### Extrait du texte
Non à une Eglise qui agit en lobby contre le mariage homosexuel !

Puisque le cardinal André Vingt-Trois invite les fidèles catholiques à écrire aux élus pour participer au débat sur l’ouverture du mariage aux couples de même sexe, nous avons le devoir de les alerter sur les véritables intentions de l’Eglise. S’il est légitime en effet qu’une institution religieuse intervienne dans cette discussion, encore faudrait-il savoir ce qu’elle demande vraiment et qui elle représente.

A en croire les évêques, il ne s’agirait que de s’opposer à une dérive démagogique concernant le seul mariage, et toute accusation d’homophobie est récusée avec indignation : il ne serait nullement question de toucher aux droits existants des homosexuels.

Mais est-ce si sûr ? Si on veut vraiment savoir ce que veulent les évêques, il ne faut pas se contenter de leurs appels aux Ecritures et à une argumentation d’ordre anthropologique sans pertinence. Déjà dénuée d’autorité dans une république laïque, la Bible ignore tout de l’amour homosexuel et ne connaît que des actes charnels qu’elle punit de mort. S’il faut s’en inspirer pour condamner l’homosexualité, châtions également quiconque “couche avec une femme qui a ses règles”, et faisons de la femme une simple “aide” pour l’homme, comme le proclame la Genèse. Il n’y a dans les Ecritures aucun modèle familial valable pour nous aujourd’hui. Quant aux arguments anthropologiques, la famille telle que nous la connaissons n’existe que depuis deux siècles tout au plus, et l’Eglise ne l’a mise au centre de son message que depuis moins longtemps encore.

### Vos consignes
D'après l'extrait ci-dessus, qui invite les fidèles catholiques à écrire aux élus ?

### Données enregistrées
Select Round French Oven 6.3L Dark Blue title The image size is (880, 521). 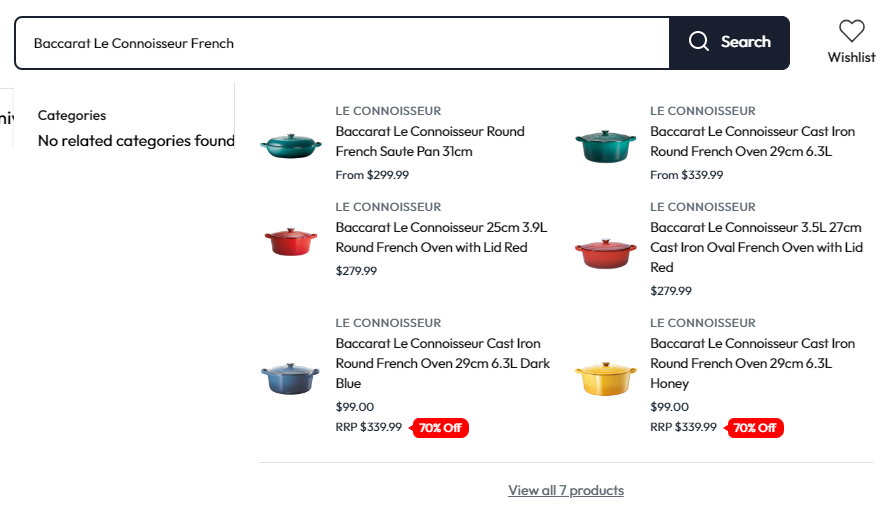pyautogui.click(x=442, y=363)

### Résultat correct
Le cardinal André Vingt-Trois.